(Activity) Output exactly the lines between the one holding "community (67, 2352)" and the last line of the data below, both of those lines included.

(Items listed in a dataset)
Segment Open
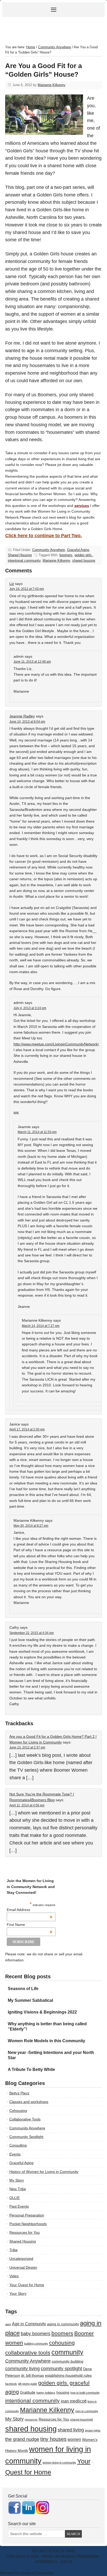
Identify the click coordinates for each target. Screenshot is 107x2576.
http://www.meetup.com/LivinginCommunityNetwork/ (56, 1044)
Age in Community (29, 2323)
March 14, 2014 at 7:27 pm (40, 1326)
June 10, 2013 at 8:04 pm (27, 721)
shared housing (83, 560)
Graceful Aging (78, 550)
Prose (47, 2557)
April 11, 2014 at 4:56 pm (26, 1805)
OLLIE (14, 2198)
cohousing (62, 2343)
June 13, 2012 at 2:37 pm (27, 1747)
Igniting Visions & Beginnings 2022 (42, 2012)
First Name (29, 1924)
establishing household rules (68, 2375)
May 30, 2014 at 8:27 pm (31, 1525)
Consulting (18, 2145)
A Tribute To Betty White (31, 2069)
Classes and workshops (28, 2102)
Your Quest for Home (26, 2285)
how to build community (85, 2392)
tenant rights (93, 2430)
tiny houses (53, 2439)
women (74, 2439)
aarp (8, 2324)
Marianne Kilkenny (51, 85)
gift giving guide (27, 2383)
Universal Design (23, 2267)
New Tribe (17, 2189)
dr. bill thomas (32, 2375)
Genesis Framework (79, 2557)
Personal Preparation (26, 2215)
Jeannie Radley (22, 716)
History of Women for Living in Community (43, 2172)
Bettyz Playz (19, 2093)
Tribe (13, 2250)
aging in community (63, 2324)
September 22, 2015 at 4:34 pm (31, 1633)
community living (22, 2368)
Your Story (17, 2293)
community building (67, 2361)
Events (15, 2154)
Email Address (29, 1910)
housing (62, 2392)
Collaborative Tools (25, 2119)
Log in (66, 2562)
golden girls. (84, 555)
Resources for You (24, 2232)
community (67, 2352)
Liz (11, 584)
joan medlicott (73, 2401)
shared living (71, 2430)
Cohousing (18, 2110)
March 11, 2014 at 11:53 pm (37, 1132)
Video (14, 2276)
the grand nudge (22, 2439)
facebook (11, 2383)
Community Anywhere (48, 550)
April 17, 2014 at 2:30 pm (27, 1429)
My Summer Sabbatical (30, 2000)
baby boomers (35, 2333)
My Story (16, 2180)
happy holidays (45, 2392)
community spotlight (61, 2368)
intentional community (24, 560)
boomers (65, 555)
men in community (86, 2411)
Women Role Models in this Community (46, 2041)
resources (31, 2419)
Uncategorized (21, 2258)
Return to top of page (53, 2551)
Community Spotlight (26, 2137)
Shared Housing (20, 555)
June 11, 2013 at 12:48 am (32, 661)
Segment Closed
(Result)
community (67, 2352)
Liz (11, 584)
joan medlicott (73, 2401)
shared living (71, 2430)
Cohousing (18, 2110)
March 11, 2014 at 11:53 pm (37, 1132)
Video (14, 2276)
the grand nudge (22, 2439)
facebook (11, 2383)
Community Anywhere (48, 550)
April 17, 2014 at 2:30 pm (27, 1429)
My Summer Sabbatical (30, 2000)
baby boomers (35, 2333)
My Story (16, 2180)
happy holidays (45, 2392)
community spotlight (61, 2368)
intentional community (24, 560)
boomers (65, 555)
men in community (86, 2411)
Women Role Models in this Community (46, 2041)
resources (31, 2419)
Uncategorized (21, 2258)
Return to top of page (53, 2551)
Community Spotlight (26, 2137)
Shared Housing (20, 555)
June 11, 2013 at 12:48 am (32, 661)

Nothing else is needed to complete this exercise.